The Science Behind Protein: The Optimal Amount of Protein in the Diet Based on Age and Activity Level

Different amounts of protein are needed at different stages of life. Learn about protein, how much you need, and what happens when you don’t get enough.

Did you know you need different amounts of protein in your diet during different life stages? What you need as an adolescent isn’t the same as a 50-year old, or even an 80-year old. Let’s look at the recommended amounts of protein you need across the lifespan, why it’s important to get enough protein, and what happens when you don’t. But first, what really is protein?

Protein: An Essential Macronutrient

Protein is one of the three essential macronutrients our bodies need in large amounts – right next to carbohydrates and fats. Because the body doesn’t store protein, we need to eat it every day. Protein intake is an essential part of building and repairing tissues, making enzymes and hormones, building and maintaining muscle, repairing cells, and healthy growth and development in early life. 

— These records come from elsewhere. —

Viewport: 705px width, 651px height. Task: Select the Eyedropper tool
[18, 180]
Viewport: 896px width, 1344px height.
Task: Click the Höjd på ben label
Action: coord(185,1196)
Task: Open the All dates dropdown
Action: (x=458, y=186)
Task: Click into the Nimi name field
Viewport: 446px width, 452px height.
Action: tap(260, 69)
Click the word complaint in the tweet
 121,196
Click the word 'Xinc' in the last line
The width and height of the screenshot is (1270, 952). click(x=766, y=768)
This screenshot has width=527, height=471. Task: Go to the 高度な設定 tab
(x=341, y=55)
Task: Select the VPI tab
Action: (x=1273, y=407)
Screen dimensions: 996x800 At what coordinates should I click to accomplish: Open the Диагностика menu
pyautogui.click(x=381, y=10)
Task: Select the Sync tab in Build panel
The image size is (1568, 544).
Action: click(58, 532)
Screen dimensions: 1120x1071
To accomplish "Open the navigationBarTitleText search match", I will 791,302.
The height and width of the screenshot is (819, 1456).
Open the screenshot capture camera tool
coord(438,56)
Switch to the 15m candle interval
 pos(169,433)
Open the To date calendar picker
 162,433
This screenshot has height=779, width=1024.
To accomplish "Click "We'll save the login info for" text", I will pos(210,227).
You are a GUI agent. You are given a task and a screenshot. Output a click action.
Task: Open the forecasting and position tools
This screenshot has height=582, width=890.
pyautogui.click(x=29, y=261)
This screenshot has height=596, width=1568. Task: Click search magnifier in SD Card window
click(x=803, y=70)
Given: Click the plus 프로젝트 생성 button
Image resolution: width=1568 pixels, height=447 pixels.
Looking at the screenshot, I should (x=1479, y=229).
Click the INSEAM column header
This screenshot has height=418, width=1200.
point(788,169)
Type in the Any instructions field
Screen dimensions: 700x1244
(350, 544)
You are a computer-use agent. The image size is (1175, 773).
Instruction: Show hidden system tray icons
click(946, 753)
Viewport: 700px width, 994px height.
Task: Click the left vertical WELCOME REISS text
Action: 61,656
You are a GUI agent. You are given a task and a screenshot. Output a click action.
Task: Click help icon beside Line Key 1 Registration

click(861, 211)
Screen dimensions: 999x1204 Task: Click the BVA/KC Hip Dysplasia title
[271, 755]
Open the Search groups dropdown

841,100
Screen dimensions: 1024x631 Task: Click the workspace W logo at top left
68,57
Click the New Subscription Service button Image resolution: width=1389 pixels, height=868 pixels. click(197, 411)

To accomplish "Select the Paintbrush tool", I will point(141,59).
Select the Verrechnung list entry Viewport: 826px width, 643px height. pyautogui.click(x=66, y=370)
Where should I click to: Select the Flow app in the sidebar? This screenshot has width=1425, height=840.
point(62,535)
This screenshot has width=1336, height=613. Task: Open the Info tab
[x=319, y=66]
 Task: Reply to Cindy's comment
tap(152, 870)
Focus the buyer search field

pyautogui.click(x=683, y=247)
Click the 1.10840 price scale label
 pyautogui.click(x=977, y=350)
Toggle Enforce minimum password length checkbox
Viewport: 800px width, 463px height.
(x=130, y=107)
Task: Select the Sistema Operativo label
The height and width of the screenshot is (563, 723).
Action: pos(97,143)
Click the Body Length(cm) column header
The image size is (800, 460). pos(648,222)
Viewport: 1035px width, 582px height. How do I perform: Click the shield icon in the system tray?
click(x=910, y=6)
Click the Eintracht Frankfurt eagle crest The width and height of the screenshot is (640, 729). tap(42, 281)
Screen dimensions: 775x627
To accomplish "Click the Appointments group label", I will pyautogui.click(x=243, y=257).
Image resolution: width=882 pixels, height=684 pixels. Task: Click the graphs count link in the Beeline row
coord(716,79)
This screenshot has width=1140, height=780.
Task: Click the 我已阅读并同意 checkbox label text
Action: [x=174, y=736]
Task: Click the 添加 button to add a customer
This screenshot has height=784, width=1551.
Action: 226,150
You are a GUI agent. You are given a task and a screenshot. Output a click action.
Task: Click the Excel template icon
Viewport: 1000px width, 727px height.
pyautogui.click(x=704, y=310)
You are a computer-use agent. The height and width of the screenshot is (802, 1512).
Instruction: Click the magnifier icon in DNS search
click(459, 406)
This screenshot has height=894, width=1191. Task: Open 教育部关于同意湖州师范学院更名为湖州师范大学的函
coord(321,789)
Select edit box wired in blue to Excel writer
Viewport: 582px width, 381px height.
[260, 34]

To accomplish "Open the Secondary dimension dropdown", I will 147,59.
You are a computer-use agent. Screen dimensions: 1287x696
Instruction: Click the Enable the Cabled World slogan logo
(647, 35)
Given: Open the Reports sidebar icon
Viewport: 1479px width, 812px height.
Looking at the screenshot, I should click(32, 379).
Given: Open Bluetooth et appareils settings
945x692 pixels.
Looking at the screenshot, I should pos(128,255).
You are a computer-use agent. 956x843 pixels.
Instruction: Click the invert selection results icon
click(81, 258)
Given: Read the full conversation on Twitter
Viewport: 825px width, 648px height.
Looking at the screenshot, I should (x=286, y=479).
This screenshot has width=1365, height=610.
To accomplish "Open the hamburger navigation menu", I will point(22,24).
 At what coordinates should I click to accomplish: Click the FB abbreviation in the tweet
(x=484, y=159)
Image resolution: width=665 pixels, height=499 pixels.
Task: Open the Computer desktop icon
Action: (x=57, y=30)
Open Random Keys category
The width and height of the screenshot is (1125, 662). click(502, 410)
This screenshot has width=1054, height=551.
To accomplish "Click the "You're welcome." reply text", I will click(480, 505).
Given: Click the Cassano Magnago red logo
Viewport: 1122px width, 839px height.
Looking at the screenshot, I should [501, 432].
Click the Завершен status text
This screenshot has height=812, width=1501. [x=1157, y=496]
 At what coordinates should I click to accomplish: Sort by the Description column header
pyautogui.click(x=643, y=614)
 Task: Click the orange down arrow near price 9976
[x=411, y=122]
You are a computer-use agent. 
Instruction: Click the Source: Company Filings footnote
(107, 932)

The building blocks of protein are amino acids. There are 20 different types of amino acids that can be combined in various ways to make protein. Of these, nine are considered essential – meaning they cannot be produced by our bodies and must be obtained through our diet. When we eat protein, our body breaks it down into individual amino acids, which are then used to build new proteins. Some commonly known amino acids include leucine, tryptophan, and lysine.

Protein can come from animal or plant sources. Common sources of animal protein include meat, poultry, and fish. Plant protein sources include beans, tofu, tempeh, and certain whole grains. Protein supplements like protein powder also contain high amounts of protein, but whole foods are always the preferred source. 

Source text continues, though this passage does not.